Quelques semaines plus tard à Djakarta, il assiste bras croisés à la signature du programme pour l'Indonésie par le président
Suharto. L'image choquera et deviendra pour nombre d'Asiatiques le symbole de l'humiliation d'une région jusque là si fière de ses performances économiques.
Michel Camdessus confiera en privé que la crise asiatique avait fait de lui "à la fois le gendarme et le guignol", celui qui donne les coups et celui qui les reçoit dans le théâtre des marionnettes lyonnaises. En ajoutant toutefois qu'il s'en tirait "sans trop de coup de bâtons, sauf pour une fâcheuse tendance à se croiser les bras".

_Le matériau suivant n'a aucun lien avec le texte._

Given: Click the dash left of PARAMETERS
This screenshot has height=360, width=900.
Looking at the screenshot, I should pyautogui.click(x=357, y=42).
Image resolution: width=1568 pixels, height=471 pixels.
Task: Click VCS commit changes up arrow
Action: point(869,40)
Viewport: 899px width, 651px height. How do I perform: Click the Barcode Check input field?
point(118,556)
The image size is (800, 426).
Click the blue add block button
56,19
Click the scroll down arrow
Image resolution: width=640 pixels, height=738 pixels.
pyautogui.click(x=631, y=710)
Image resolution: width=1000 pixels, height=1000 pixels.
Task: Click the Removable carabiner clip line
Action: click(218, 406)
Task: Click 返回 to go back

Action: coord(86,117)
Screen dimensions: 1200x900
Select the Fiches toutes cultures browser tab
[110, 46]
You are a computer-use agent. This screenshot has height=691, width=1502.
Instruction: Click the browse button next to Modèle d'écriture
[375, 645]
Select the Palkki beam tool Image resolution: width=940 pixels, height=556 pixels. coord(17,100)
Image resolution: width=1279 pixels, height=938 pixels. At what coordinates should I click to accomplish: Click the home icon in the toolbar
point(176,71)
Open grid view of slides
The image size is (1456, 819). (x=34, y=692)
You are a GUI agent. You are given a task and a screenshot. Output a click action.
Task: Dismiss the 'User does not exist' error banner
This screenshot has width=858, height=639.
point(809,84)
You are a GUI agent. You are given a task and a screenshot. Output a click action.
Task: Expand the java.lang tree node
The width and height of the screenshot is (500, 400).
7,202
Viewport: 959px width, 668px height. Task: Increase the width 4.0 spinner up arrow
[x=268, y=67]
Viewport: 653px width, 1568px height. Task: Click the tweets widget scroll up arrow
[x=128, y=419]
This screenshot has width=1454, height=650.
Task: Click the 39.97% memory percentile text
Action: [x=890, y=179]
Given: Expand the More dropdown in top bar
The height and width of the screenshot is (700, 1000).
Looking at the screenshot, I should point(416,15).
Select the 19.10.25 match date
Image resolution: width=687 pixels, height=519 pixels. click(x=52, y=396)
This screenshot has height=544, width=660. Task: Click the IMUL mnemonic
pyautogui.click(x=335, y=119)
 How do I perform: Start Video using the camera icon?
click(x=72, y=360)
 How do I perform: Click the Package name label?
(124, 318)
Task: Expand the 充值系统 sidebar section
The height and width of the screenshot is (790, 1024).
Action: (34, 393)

En dépit des souffrances et des sacrifices imposés par l'ajustement, les critiques les plus virulentes de l'action du FMI en Asie
orientale ne viendront pas des pays en crise.
Les dirigeants portés au pouvoir après le passage de la tempête financière, Chuan Leekpai en Thaïlande ou Kim Dae Jung en Corée du Sud étaient eux-mêmes parfaitement conscients des tares qui fragilisaient le modèle de croissance asiatique: clientélisme, fragilité du système financier, manque de transparence dans les affaires, faiblesse du cadre légal et réglementaire.
"Nous apprécions au plus haut point son rôle à la tête du FMI et nous le remercions", indiquait d'ailleurs mercredi un responsable du ministère sud-coréen des Finances. "Même s'il y a eu quelques critiques sur les remèdes prescrits par le Fonds, son leadership sera reconnu pour avoir permis de surmonter la crise", ajoutait-il.
Le tir de barrage sera dirigé principalement depuis le siège de la Banque Mondiale à Washington, séparé de celui du FMI par la
19ème rue, et dans les couloirs du Congrès américain où le leader républicain du Sénat Trent Lott qualifiait un jour Michel
Camdessus de "socialiste de France" dont il souhaitait "être débarrassé".
La polémique a traversé la crise et survivra au départ de Michel Camdessus.
Tout récemment encore à Singapour devant le World Economic Forum, Joseph Stiglitz, vice-président et économiste en chef de la Banque Mondiale, refusait de reconnaître le moindre mérite à la stratégie suivie par le FMI en Asie.
A la même tribune, Stanley Fischer estimait au contraire que "fondamentalement, les programmes étaient corrects" en prescrivant "la stabilisation budgétaire et monétaire, l'accent mis sur la restructuration financière et industrielle". Et il mettait en garde contre le danger de la "complaisance" qui verrait la reprise économique stopper l'élan réformateur.